Normally resident in the intimate surrounding of the New Red Lion Theatre, this Bloomsbury show was a big outing for swotty songstress Helen Arney, stand up and mathematician Matt Parker and comedian and “experiments guy” Steve Mould.

Though Arney and Parker have experienced popular science extravaganzas before, with the shows Uncaged Monkeys and Nine Lessons and Carols for Godless People, this didn't stop the first half feeling under-rehearsed. The fluency of proceedings wasn't helped by the incessant pausing for questions. Even Arney's sweet ditty about a disgruntled sun: (“You should have stopped at Copernicus/With me at the centre of your universe.”) was deemed ripe for post-performance inquisition.

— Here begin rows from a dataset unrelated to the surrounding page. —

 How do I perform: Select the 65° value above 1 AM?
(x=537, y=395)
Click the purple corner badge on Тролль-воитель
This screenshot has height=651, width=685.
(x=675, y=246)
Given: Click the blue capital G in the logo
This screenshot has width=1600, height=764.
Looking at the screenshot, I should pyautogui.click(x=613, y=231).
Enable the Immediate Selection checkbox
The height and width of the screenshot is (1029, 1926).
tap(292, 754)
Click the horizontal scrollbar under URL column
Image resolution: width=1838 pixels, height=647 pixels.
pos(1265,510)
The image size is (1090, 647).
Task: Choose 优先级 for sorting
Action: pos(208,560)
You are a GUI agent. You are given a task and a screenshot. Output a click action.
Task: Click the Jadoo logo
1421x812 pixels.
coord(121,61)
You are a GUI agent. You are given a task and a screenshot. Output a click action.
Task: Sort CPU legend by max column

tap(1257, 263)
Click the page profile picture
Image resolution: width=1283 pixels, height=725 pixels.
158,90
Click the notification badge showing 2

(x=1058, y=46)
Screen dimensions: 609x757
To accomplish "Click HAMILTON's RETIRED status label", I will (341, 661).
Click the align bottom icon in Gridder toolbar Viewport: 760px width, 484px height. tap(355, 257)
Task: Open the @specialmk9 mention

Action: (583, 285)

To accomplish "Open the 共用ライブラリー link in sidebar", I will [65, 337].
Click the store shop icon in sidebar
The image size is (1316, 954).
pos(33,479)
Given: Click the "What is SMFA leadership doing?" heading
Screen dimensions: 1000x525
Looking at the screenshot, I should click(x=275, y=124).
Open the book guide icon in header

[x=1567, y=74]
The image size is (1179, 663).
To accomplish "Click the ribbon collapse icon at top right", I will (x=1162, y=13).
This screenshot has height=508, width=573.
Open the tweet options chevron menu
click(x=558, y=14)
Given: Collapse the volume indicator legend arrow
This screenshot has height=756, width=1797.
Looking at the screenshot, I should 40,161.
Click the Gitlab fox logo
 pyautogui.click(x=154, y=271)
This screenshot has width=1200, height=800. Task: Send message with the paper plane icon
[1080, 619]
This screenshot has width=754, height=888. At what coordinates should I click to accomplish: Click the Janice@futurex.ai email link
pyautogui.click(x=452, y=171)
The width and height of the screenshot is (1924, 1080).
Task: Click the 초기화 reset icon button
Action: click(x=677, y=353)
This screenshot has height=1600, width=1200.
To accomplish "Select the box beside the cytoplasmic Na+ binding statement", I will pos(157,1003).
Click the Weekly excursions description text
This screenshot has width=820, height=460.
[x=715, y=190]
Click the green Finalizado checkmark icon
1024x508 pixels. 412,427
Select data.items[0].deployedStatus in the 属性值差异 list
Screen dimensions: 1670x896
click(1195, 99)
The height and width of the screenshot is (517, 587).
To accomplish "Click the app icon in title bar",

The demands of the enquiring mind jarred with theatrical imperative, although Steve Mould's demonstration of the “missing fundamental” in sound, or “number ninja” Matt Parker's calculation of how much water there is in the world, begged curiosity. Their contributions in the second half were similarly intriguing, if, again, only mildy amusing.

The group dynamic around which all this wonder was wrapped was also slight. The question breaks allowed the trio to mesh a little but ultimately this was a collection of individual elements with no sign of them fusing as a compound.

The occasion demanded more guests, perhaps, and those that were invited provided good value. Wiry Australian Kent Valentine strutted like, and even sounded like, a young John Cleese as he recounted a teenage misdemeanor involving a wayward friend “petrol, Styrofoam and a healthy disregard for your own safety”. All of these factors resulted in making homemade napalm, an experiment that played havoc with “the default setting” of Valentine's family home, in other words: “not on fire”.

Chemist Professor Andrea Sella also played with fire, this time by experimenting with nitric oxide. Not all of his lectures may go with the whooping sound he makes with this chemical compound, but his students must find him entertaining. When Sella mentions the role of nitric oxide in making Viagra he warns his experiment will not have the same effect: “if it did I would have told you all to see me afterwards.”